By the way, the NEC codebook apparently says that if you use the recepticles on the generator, the frame of the gennie does NOT have to be grounded to earth. Since I am using the lugs, however, I am running a ground rod to earth.

Reply posted by Jim Brooks on July 18, 2000

I thought that the neutral and earth ground were supposed to be tied together at the service entrance.
The generator would be the service entrance. The neutral and earth ground are not supposed to be tied togeather at a load center. I thought that the neutral and earth were already tied internally at the generator.

Hit this problem last year. two generators tied to the same earth ground. This ment that the neutrals were tied togeather. Had breakers with no load tripping. Very strange. Put them on seperate grounds, things calmed down.

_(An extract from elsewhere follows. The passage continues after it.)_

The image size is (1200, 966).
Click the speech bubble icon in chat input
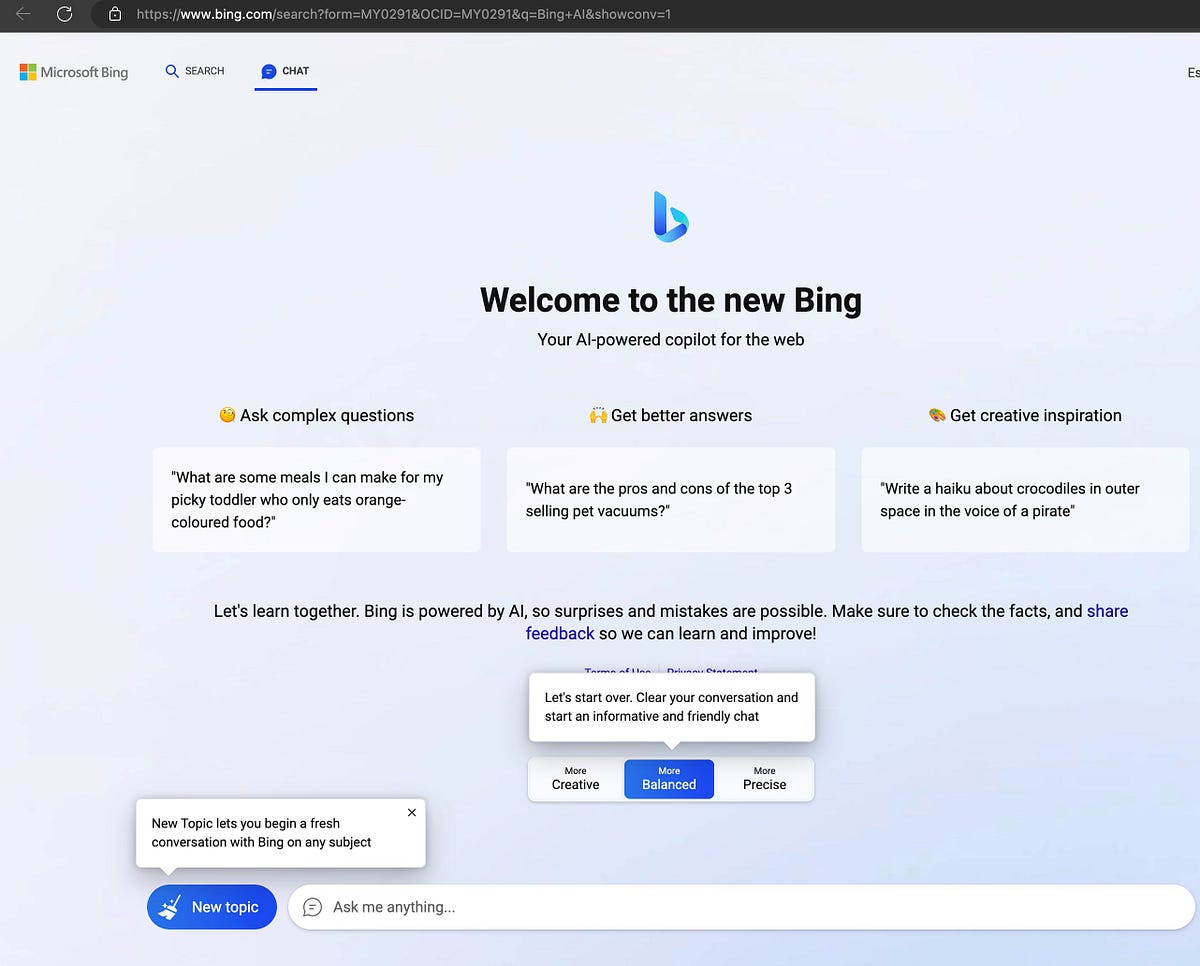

Reply posted by D. Parker on July 19, 2000

And how many Earths do we have? I'd love to hear an explanation for this one. If I had set up 2 generators, I would have used one ground rod too. I'm gonna try to get in touch with my nephew who is a trouble-shooter for a large generator rental and sales company, see it he has run into this. He did the generators for a big show in Texas a couple of years back, they had a 350kw gennie for the sound and another just like it for the lights, I wonder if he used two ground rods.

David

Another reply posted by D. Parker on July 19, 2000

Boy was I ever wrong again. Asked an electrician friend. Grounding 2 gennies to the same ground rod is a major no-no. Explanation was over my head, but he said it would make the earthworms come out of the ground. He said a minimum of 20' between ground rods for separate gennies.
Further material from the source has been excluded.